*Exercise goal*: Filter the listing below and copy out each line that contains the word "Open".

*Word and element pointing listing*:
=-=-=-=-=

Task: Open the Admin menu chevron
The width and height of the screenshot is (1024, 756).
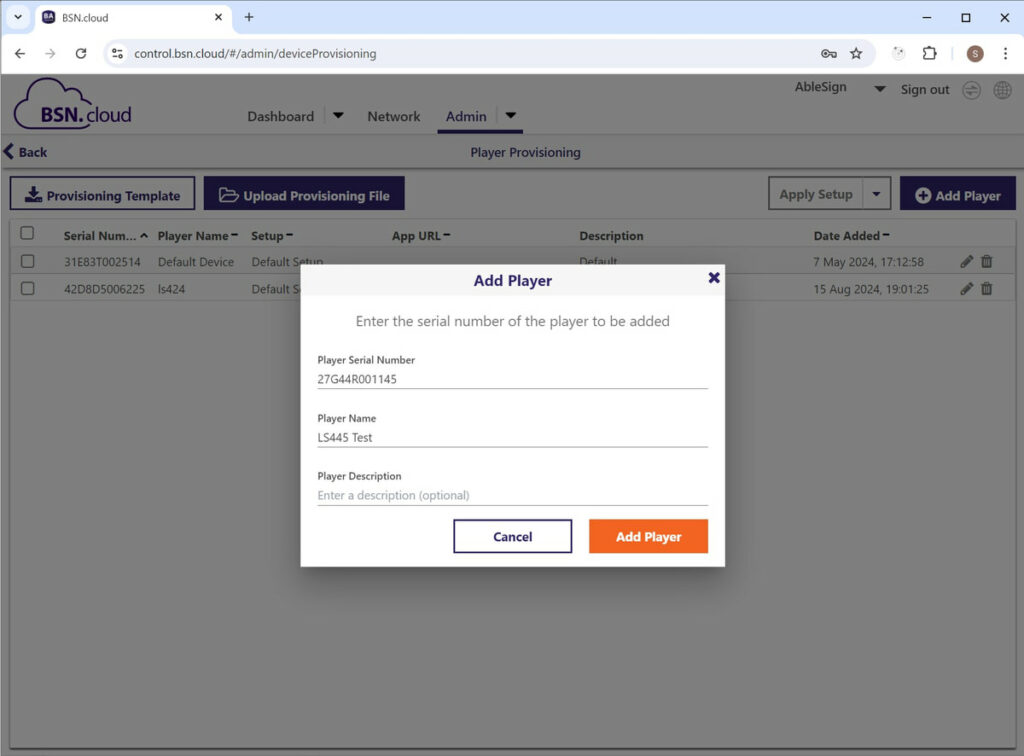Action: pos(510,115)

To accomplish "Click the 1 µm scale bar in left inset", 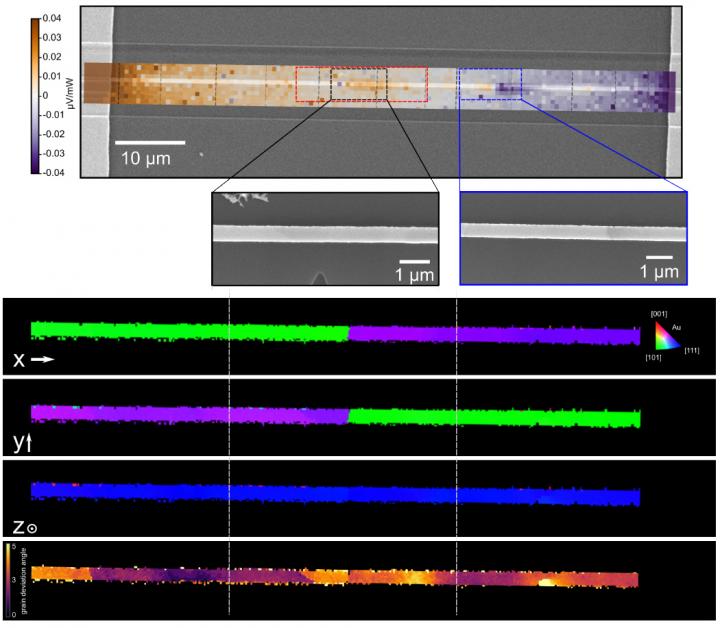I will 422,262.
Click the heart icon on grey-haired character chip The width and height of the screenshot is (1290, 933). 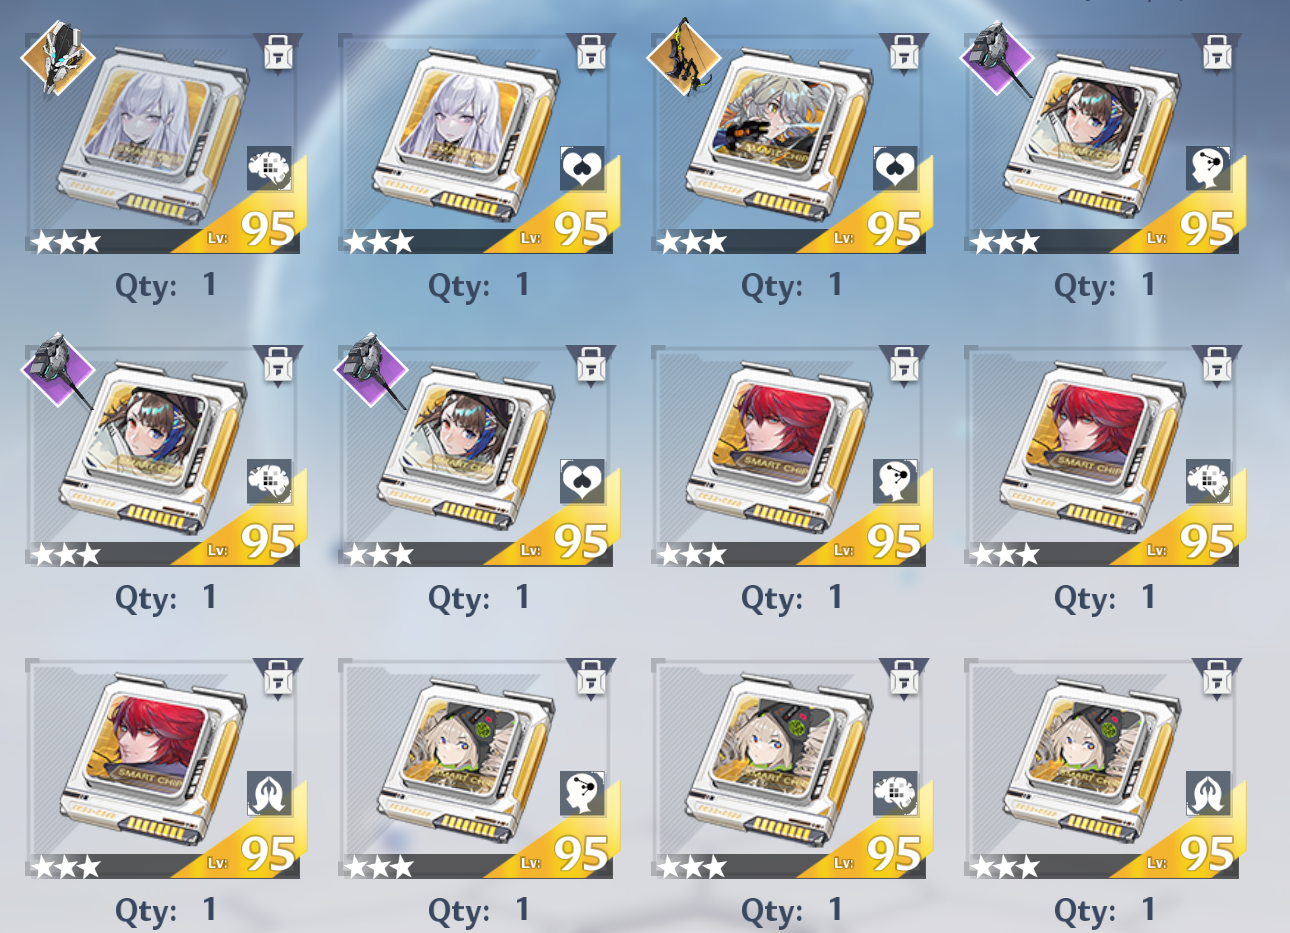pos(895,168)
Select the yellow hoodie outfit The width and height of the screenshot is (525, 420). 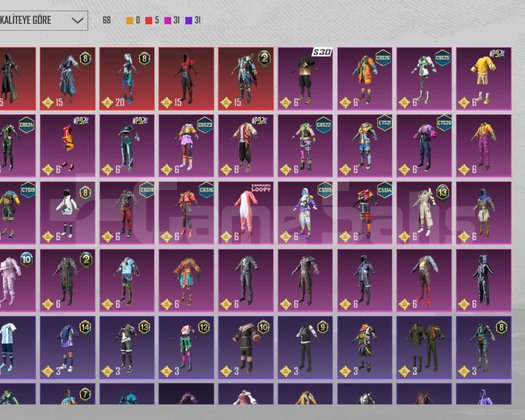(483, 79)
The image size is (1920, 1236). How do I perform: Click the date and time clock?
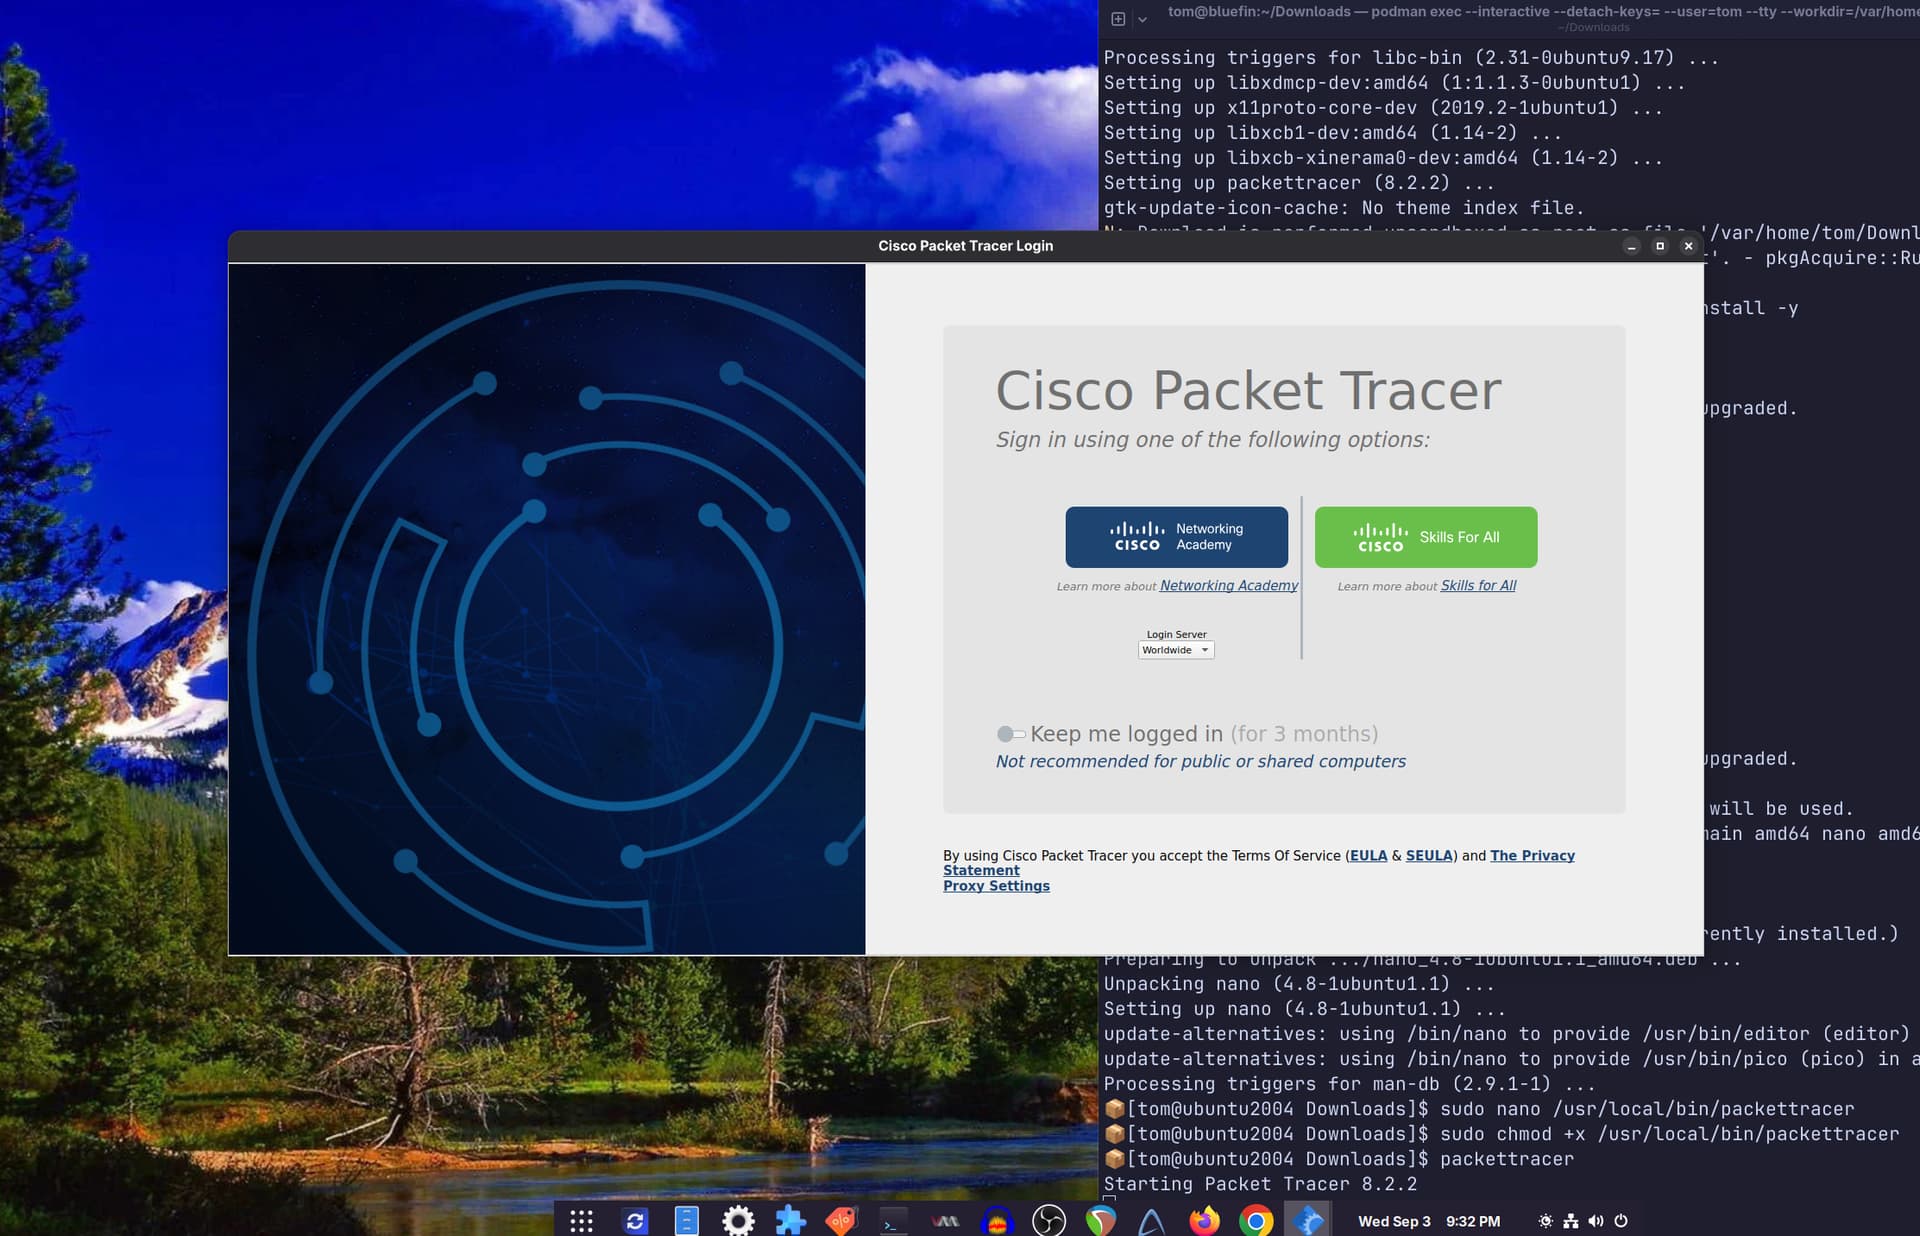pyautogui.click(x=1428, y=1221)
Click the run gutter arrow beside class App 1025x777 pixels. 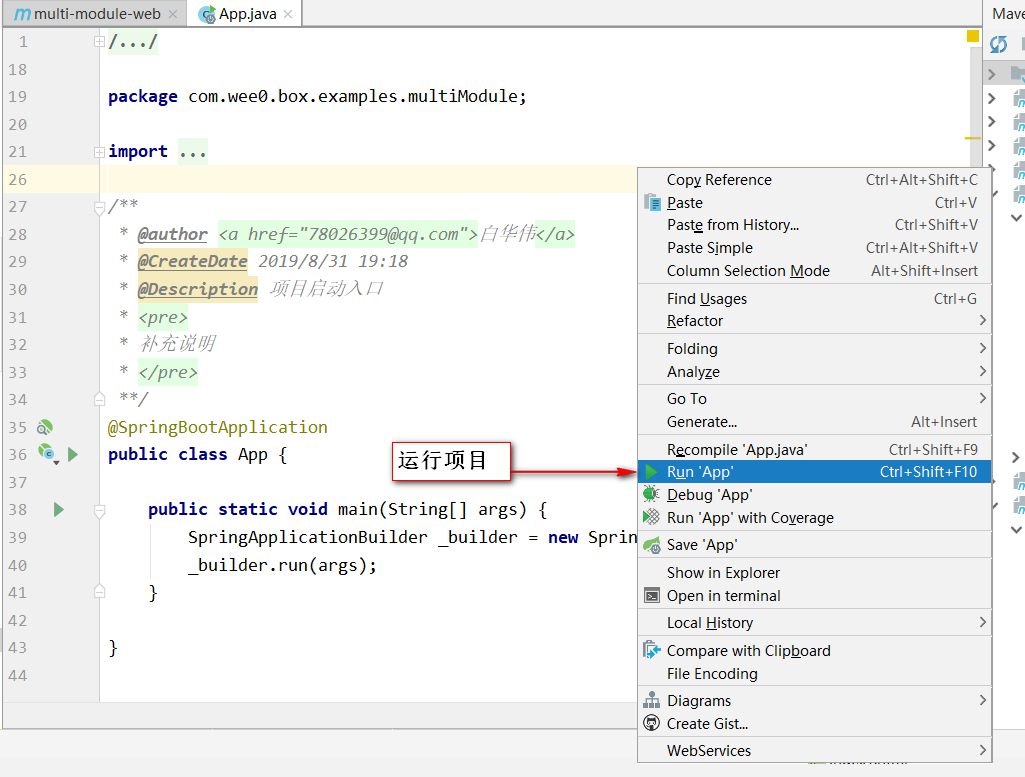click(72, 455)
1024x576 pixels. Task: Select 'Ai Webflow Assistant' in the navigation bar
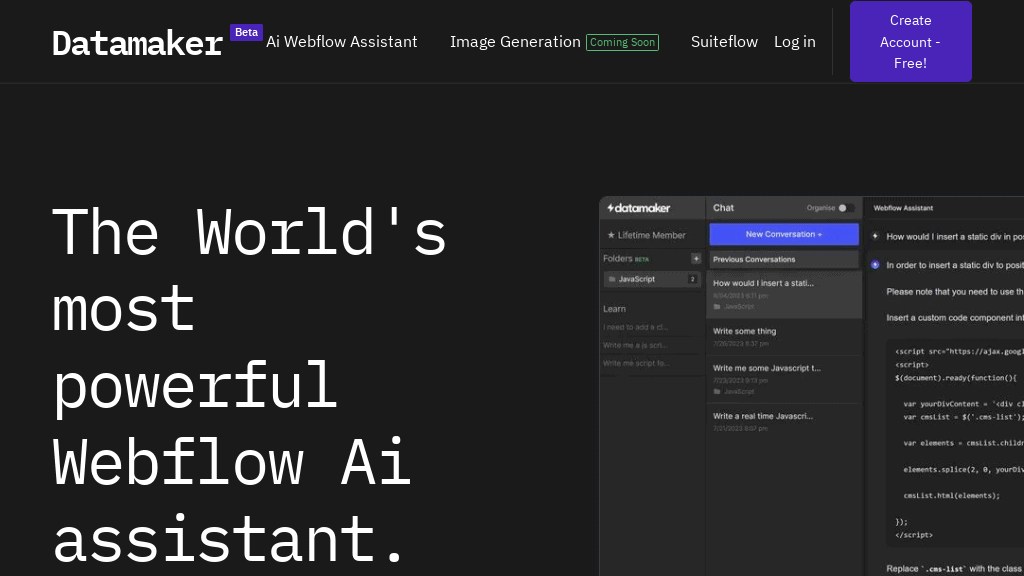pos(341,42)
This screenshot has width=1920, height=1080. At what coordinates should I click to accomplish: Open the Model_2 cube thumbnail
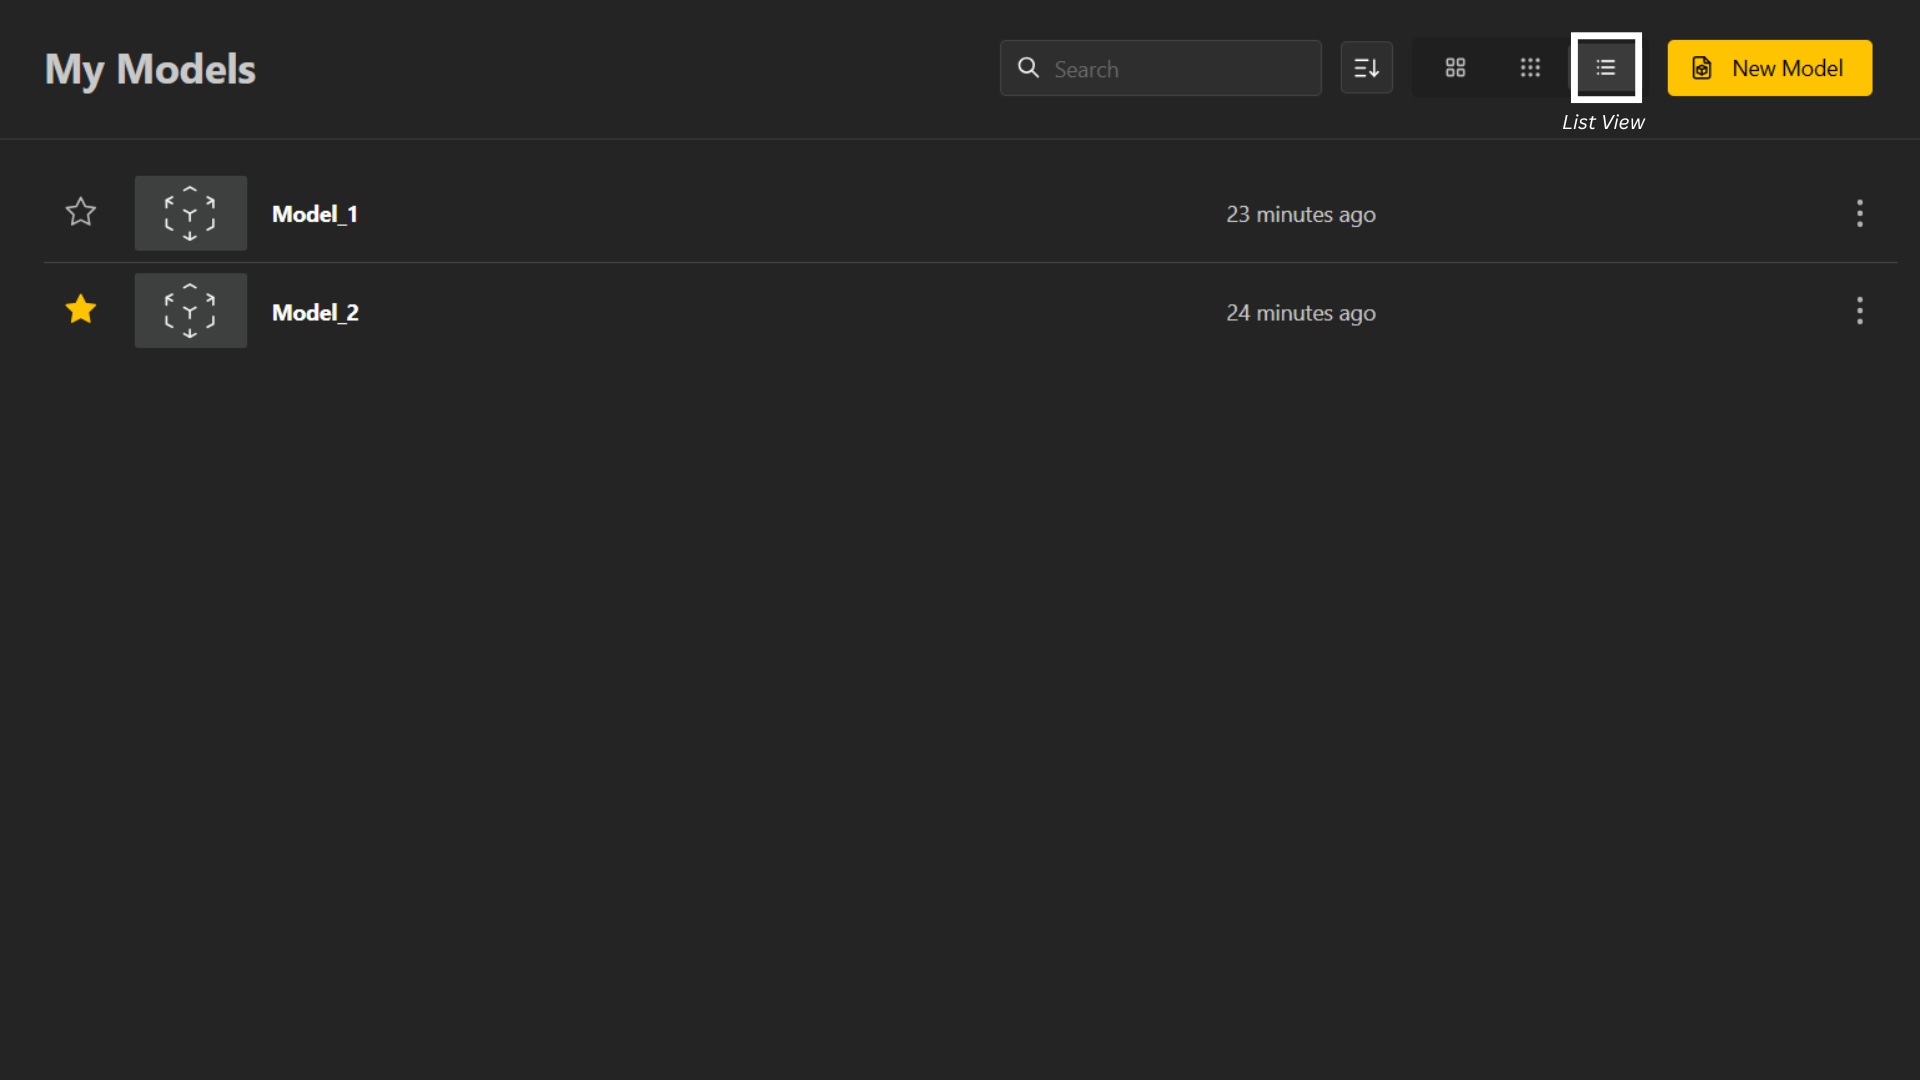click(x=190, y=311)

=-=-=-=-=

*Solution to this task*:
Task: Open the Admin menu chevron
This screenshot has width=1920, height=1080. At what coordinates should I click to accomplish: Open the Model_2 cube thumbnail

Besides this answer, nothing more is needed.